• _REQUIREMENT A_: From the blog post about Haverhill's mural, quote the passage between "Haverhill's Cool Mural" and "Edison in Winter.)", inclusive.
• _REQUIREMENT B_: According to the blog post about Haverhill's mural, what title did Haverhill's shoe-making earn it?
• _REQUIREMENT C_: Carry on the blog post about Haverhill's mural from its last sentence.

• _TEXT PROVIDED_:
• • • • • • •

Monday, August 20, 2012

Haverhill's Cool Mural

Living near Boston means living side-by-side with the new information economy and the old industrial revolution.  The first is situated in places like Cambridge, Boston, Waltham and Burlington, churning away at pharma and Big Data and start-ups of all shapes and sizes.  The second, or at least its ghost, is found in the old industrial centers of Lowell, Lawrence, and Fall River--places that were booming in the years before the Great Depression with textiles, shoes and tool-making, but struggling now with varied success in attracting the new economy.

(Cities like Waltham, in fact, have bunches of both, home to companies like Zoom, Lycos, and Liquid Machines not so far from the very start of the American Industrial Revolution.  See Steampunk in Pictures at the old Waltham Watch factory.  For other historical junkets, see Gettysburg Redux and Edison in Winter.)

So it was we found ourselves the other day in one of those old booming industrial centers, Haverhill, once home to ship-building, tanneries, millinery and enough shoe-making (especially women's) to earn for it the title "Queen Slipper City."   We don't have reason to visit often, so it was a pleasant surprise to find this stunning mural, a visual history of Haverhill, beautifully rendered on the side of an old brick building.

• • • • • • •

• _EXCERPTED DATA_:
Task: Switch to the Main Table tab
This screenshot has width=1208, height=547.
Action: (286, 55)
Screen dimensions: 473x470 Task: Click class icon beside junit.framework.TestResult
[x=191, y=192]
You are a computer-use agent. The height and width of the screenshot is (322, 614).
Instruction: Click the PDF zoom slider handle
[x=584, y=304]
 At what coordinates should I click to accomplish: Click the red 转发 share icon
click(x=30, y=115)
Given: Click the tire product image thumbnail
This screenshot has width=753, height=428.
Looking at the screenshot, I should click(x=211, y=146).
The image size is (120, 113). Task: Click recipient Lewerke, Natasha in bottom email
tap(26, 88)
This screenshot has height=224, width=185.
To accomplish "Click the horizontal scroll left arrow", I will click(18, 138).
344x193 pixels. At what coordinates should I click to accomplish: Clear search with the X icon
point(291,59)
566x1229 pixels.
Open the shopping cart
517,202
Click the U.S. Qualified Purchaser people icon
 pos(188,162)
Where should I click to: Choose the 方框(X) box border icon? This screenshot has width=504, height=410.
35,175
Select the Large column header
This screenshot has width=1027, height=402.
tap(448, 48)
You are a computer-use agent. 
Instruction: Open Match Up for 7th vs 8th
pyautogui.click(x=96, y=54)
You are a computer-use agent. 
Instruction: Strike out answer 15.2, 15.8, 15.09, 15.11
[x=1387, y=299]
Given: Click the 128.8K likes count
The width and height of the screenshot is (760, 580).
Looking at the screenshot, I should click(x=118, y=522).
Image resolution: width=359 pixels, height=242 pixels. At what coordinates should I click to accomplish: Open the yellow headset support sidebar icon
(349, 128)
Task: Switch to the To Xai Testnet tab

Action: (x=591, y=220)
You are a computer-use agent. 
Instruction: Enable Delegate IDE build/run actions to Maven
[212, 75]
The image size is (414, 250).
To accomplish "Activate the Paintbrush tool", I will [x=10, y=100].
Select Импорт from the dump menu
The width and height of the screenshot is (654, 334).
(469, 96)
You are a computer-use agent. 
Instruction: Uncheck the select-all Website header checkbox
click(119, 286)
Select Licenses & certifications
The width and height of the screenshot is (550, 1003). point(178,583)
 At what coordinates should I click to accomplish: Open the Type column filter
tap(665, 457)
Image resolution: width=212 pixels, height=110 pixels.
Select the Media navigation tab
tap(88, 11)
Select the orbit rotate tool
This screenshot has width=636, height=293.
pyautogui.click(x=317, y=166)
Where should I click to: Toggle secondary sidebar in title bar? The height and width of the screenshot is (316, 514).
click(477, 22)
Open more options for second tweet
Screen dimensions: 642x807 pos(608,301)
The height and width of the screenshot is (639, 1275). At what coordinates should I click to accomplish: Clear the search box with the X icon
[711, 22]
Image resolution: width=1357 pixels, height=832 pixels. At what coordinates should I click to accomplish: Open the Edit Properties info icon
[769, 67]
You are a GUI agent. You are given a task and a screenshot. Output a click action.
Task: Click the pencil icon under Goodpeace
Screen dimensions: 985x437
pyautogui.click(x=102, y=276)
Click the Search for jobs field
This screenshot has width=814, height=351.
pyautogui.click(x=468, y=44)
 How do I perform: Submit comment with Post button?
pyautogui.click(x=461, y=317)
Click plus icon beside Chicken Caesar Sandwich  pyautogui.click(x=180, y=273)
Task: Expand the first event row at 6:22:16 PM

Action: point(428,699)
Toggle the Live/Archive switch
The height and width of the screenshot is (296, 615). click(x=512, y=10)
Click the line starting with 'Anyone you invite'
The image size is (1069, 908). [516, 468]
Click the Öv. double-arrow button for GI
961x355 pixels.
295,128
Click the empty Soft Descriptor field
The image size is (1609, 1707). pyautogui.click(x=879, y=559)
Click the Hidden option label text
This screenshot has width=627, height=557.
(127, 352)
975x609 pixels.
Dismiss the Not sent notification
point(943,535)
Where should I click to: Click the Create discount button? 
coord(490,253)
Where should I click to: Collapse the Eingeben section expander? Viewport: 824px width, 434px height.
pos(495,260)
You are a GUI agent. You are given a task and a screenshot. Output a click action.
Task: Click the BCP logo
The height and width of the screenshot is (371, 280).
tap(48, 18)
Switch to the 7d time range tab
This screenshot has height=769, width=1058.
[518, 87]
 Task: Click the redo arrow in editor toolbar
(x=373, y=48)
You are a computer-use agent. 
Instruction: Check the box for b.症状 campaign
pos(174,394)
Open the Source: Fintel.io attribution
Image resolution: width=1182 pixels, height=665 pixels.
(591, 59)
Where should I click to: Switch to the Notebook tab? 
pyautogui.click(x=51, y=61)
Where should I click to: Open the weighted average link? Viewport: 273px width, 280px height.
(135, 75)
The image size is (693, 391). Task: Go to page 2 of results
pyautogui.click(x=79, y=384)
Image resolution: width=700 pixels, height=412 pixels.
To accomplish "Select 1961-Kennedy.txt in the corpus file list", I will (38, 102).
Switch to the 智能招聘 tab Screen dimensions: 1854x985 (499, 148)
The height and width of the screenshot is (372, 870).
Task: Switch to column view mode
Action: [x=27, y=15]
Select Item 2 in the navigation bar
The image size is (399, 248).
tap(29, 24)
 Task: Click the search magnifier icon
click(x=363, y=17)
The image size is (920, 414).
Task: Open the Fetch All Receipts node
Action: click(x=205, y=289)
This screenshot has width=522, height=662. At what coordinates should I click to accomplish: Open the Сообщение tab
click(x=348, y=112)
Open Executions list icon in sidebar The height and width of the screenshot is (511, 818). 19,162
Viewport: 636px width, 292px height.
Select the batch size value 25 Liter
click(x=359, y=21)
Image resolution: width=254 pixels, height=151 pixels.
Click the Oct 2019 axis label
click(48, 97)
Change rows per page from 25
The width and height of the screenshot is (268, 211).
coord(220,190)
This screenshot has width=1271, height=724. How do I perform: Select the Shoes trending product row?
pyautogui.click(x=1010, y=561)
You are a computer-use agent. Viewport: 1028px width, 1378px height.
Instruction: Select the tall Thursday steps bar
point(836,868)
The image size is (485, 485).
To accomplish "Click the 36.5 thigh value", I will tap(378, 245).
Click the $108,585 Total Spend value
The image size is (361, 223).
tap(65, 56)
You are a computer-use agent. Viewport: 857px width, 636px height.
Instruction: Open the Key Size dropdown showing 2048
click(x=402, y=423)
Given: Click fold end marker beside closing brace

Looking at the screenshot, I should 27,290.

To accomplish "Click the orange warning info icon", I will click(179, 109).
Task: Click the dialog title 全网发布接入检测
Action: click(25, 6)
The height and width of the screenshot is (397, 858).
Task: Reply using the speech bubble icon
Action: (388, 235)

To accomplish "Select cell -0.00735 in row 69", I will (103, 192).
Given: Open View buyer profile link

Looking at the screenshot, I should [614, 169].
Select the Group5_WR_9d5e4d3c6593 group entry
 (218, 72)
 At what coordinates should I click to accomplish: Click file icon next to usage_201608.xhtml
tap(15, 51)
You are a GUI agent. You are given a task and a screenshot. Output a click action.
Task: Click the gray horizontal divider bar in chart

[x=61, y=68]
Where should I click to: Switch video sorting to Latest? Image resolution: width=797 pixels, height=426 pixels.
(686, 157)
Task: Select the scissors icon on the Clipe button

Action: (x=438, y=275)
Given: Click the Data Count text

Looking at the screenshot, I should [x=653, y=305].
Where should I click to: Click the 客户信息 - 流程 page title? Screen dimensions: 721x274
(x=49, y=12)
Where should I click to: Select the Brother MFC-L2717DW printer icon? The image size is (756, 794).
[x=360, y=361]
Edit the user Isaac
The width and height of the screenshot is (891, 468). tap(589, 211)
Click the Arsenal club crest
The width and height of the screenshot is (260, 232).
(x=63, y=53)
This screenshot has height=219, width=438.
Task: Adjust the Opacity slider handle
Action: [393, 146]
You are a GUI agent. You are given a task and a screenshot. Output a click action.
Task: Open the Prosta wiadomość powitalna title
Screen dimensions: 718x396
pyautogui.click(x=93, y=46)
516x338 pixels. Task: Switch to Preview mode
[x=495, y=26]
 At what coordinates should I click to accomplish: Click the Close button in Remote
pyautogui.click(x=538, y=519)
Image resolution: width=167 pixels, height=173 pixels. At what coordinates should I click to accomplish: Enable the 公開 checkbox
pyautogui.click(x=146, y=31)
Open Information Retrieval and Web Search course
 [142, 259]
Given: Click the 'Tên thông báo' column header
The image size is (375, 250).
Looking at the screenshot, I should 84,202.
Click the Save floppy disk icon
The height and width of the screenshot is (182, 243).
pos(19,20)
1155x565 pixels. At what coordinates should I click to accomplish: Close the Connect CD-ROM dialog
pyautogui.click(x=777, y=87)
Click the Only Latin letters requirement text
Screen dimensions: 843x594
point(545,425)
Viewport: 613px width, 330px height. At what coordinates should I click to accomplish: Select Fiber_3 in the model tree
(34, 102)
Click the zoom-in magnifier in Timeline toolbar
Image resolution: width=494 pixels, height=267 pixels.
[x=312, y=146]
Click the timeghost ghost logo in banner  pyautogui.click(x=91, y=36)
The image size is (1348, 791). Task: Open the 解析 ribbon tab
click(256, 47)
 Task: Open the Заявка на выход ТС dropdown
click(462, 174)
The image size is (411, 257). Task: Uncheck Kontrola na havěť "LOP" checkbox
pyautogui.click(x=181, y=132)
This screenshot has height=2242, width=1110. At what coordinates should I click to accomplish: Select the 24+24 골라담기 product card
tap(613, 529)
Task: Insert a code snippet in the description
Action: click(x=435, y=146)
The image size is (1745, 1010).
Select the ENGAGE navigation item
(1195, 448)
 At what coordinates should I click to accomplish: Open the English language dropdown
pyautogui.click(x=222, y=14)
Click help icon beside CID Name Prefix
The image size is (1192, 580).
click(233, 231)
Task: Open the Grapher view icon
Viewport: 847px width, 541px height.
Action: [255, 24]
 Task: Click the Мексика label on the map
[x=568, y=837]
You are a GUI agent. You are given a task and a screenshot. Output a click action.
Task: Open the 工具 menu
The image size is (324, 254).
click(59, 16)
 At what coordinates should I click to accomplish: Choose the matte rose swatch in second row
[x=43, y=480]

• • • • • • •

• _WRITTEN RESPONSE A_:
Haverhill's Cool Mural

Living near Boston means living side-by-side with the new information economy and the old industrial revolution.  The first is situated in places like Cambridge, Boston, Waltham and Burlington, churning away at pharma and Big Data and start-ups of all shapes and sizes.  The second, or at least its ghost, is found in the old industrial centers of Lowell, Lawrence, and Fall River--places that were booming in the years before the Great Depression with textiles, shoes and tool-making, but struggling now with varied success in attracting the new economy.

(Cities like Waltham, in fact, have bunches of both, home to companies like Zoom, Lycos, and Liquid Machines not so far from the very start of the American Industrial Revolution.  See Steampunk in Pictures at the old Waltham Watch factory.  For other historical junkets, see Gettysburg Redux and Edison in Winter.)

• _WRITTEN RESPONSE B_: "Queen Slipper City"

• _WRITTEN RESPONSE C_:
Cool, eh? Who came from Haverhill?  Look below.  See the two ballplayers?  That's Mike Ryan (who played for the Phillies, Pirates and Red Sox in the 60s and 70s, including the Impossible Dream team of 1967), and Tampa Bay's Carlos Pena, born in the Dominican Republic but a favored son of Haverhill, where he spent much of his childhood.  Recently-departed Gene Goodreaualt of Detroit Lions and college-All-American fame is also featured on the mural.

That sturgeon suspended over the stage?  He's said to be Haverhill's oldest resident--one of the many interesting branding strategies Haverhill is using to lure visitors and companies. Just above him is Chief Passaconaway, another nod to Haverhill's rich past.


And the guy looking at you with the green tie?  That's Louis B. Mayer of MGM fame, who opened his first theater, the 600-seat Orpheum, in Haverhill in 1907.


Sitting next to him (facing ahead) is Andre Dubus III, who wrote Townie (about growing up in Haverhill) and brought us all The House of Sand and Fog.  And, occupied amidst all the shoes is a little girl reading an Archie comic.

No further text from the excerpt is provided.